When Does Overpaying Your Student Loan Actually Make Sense?
This is where many graduates make costly mistakes, often nudged towards overpayments by well-meaning family members or financial advice that does not apply to the UK income-contingent system.
The core principle: a student loan is not like a mortgage or a credit card. You repay a fixed percentage of income, not a fixed monthly amount. If the balance is never fully repaid, it is written off at no further cost. This means overpaying only makes financial sense in a specific and relatively rare scenario.
Overpaying makes sense when:
- You have modelled your lifetime repayments and can demonstrate that your projected contributions will exceed your total outstanding balance before write-off
- You have no higher-rate debt (credit cards, personal loans) that would benefit more from the same capital
- You have already maximised any employer pension match and built an emergency fund
Overpaying is likely wasteful when:
- Your balance is large relative to your current salary
- You are early in your career with decades until the write-off date
- You have consumer debt carrying interest above the student loan rate
Independent comparison resources such as QuidCompare publish detailed guides on UK financial products that can help you benchmark whether redirecting surplus funds elsewhere — into ISAs, pension contributions, or debt repayment — might deliver a better outcome than paying down your student loan early.
The IFS has consistently found that under Plan 2, roughly 75% of borrowers will not repay their loan in full before write-off. Under Plan 5, with its 40-year term and larger initial balances (tuition fees rose to up to £9,535 per year from 2025), the proportion who reach the write-off date with a remaining balance is projected to be even higher.

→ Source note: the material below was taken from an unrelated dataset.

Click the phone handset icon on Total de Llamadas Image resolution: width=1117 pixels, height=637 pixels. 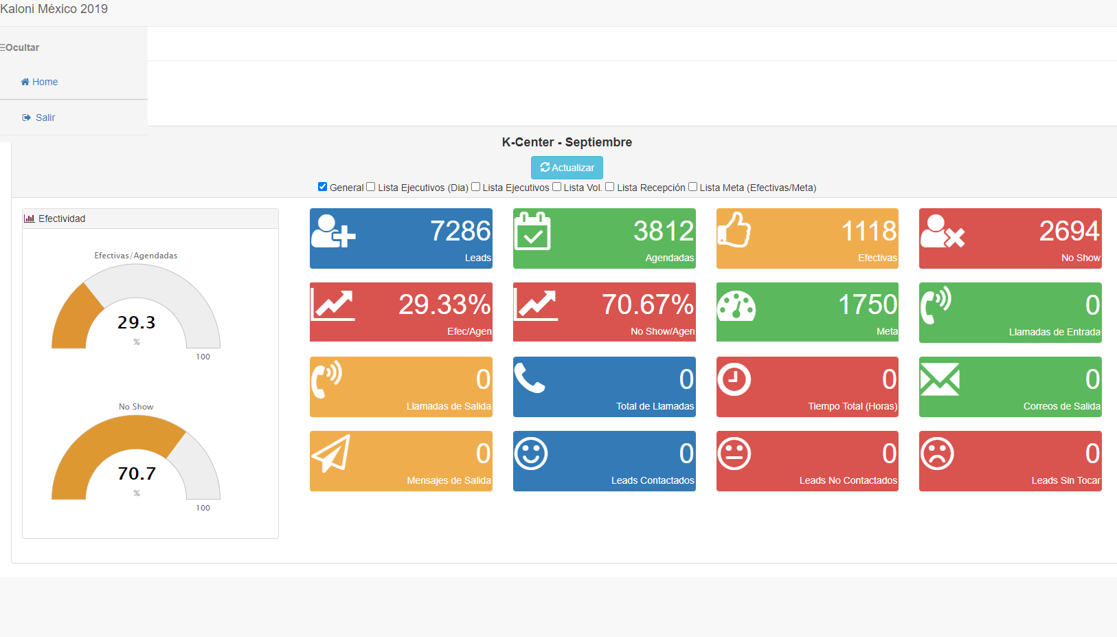coord(530,379)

Practical Steps to Take Right Now
Whether you are on Plan 2 or Plan 5, there are several actions worth taking before the end of the 2025–26 tax year:
1. Confirm your plan type. Log into your Student Loans Company account at studentloans.co.uk or check your payslip, which will state the deduction category. Misidentified plan types are more common than you might expect, particularly for graduates who began repaying under PAYE many years ago.
2. Check your outstanding balance. Your SLC online account shows your current balance, annual statement, and projected repayment date. Reviewing this once a year takes minutes and can inform larger financial decisions.
3. Model your lifetime repayments. MoneySavingExpert's student loan calculator remains one of the best free tools for projecting whether you are likely to repay in full. If you are clearly not going to clear the balance — as most graduates on Plan 2 will not — this changes the strategic calculus around overpayments entirely.
4. Speak to a financial adviser before making lump-sum payments. If you have come into an inheritance or a bonus and are tempted to use it to clear student debt, take independent advice first. The opportunity cost of directing a lump sum at a loan that would otherwise be written off can be substantial.
5. Update your income details if circumstances change. Self-employed graduates in particular should ensure their Self Assessment returns accurately reflect income, as underpayments can result in unexpected demands from HMRC.
UK student loan repayment in 2026 rewards those who understand the rules. The system is deliberately designed to be income-contingent and forgiving — lean into that design rather than fighting it with overpayments that may never benefit you.